🤖 AI Summary
Early detection of Alzheimer’s disease (AD) remains challenging, particularly for ultra-early prediction more than a decade before clinical diagnosis. Method: Leveraging longitudinal free-text symptom descriptions from U.S. Veterans Affairs electronic health records (2004–2021), we systematically extracted and modeled temporal dynamics of ICD-10-CM–coded AD cases versus controls—focusing on symptom keywords such as “attention” and “speech.” Using a case–control design, we constructed symptom-term frequency panels and integrated four machine learning models, including XGBoost; model robustness was assessed via Hosmer–Lemeshow calibration tests and multi-subgroup analyses.
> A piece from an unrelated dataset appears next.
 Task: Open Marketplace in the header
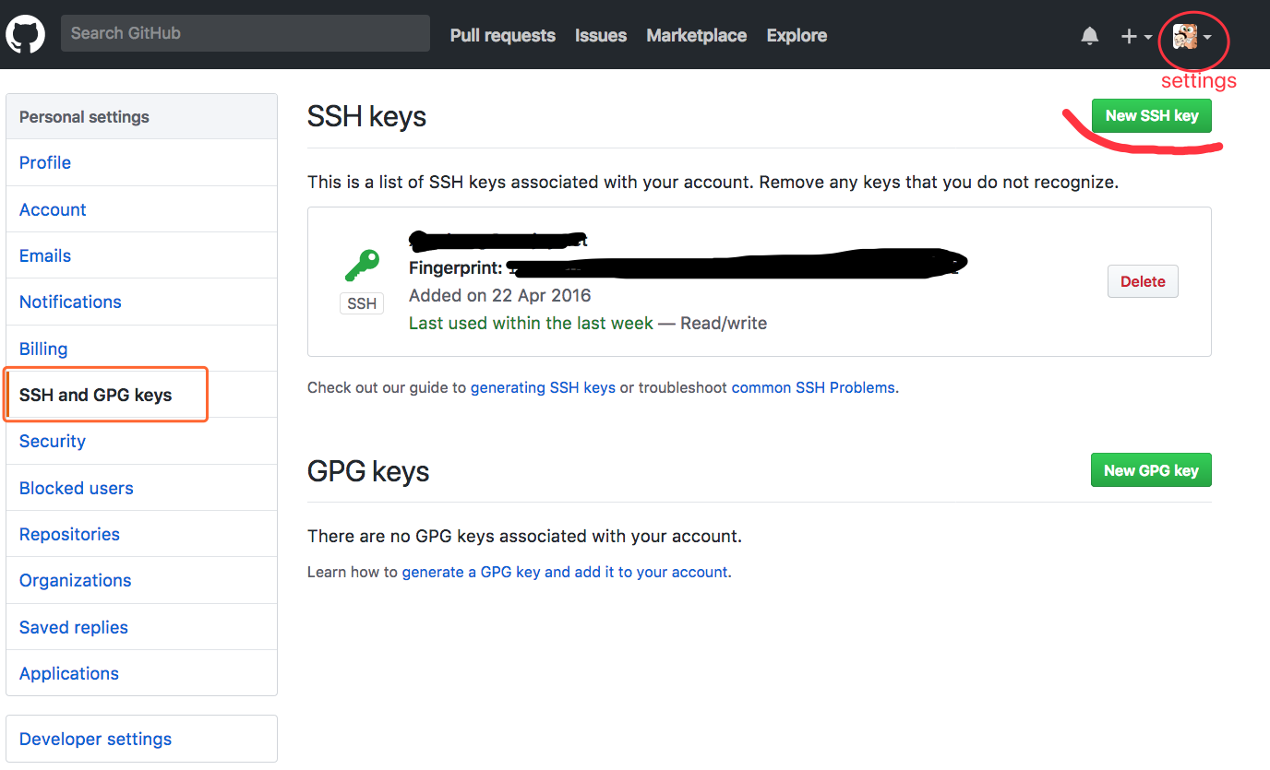[x=696, y=36]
Contribution/Results: The optimal model achieved a 10-year pre-diagnosis ROC-AUC of 0.997 with excellent calibration (p = 0.99) and consistent performance across age, sex, and racial subgroups. Symptom term frequencies rose significantly in cases starting 3–5 years pre-diagnosis (from ~10 to ≥40 terms/year), while remaining stable in controls (~10 terms/year). This work establishes a novel paradigm for ultra-early AD risk stratification based on EHR-derived symptom trajectory patterns.
📝 Abstract
Early prediction of Alzheimer's disease (AD) is crucial for timely intervention and treatment. This study aims to use machine learning approaches to analyze longitudinal electronic health records (EHRs) of patients with AD and identify signs and symptoms that can predict AD onset earlier. We used a case-control design with longitudinal EHRs from the U.S. Department of Veterans Affairs Veterans Health Administration (VHA) from 2004 to 2021. Cases were VHA patients with AD diagnosed after 1/1/2016 based on ICD-10-CM codes, matched 1:9 with controls by age, sex and clinical utilization with replacement. We used a panel of AD-related keywords and their occurrences over time in a patient's longitudinal EHRs as predictors for AD prediction with four machine learning models. We performed subgroup analyses by age, sex, and race/ethnicity, and validated the model in a hold-out and"unseen"VHA stations group. Model discrimination, calibration, and other relevant metrics were reported for predictions up to ten years before ICD-based diagnosis. The study population included 16,701 cases and 39,097 matched controls. The average number of AD-related keywords (e.g.,"concentration","speaking") per year increased rapidly for cases as diagnosis approached, from around 10 to over 40, while remaining flat at 10 for controls. The best model achieved high discriminative accuracy (ROCAUC 0.997) for predictions using data from at least ten years before ICD-based diagnoses. The model was well-calibrated (Hosmer-Lemeshow goodness-of-fit p-value = 0.99) and consistent across subgroups of age, sex and race/ethnicity, except for patients younger than 65 (ROCAUC 0.746). Machine learning models using AD-related keywords identified from EHR notes can predict future AD diagnoses, suggesting its potential use for identifying AD risk using EHR notes, offering an affordable way for early screening on large population.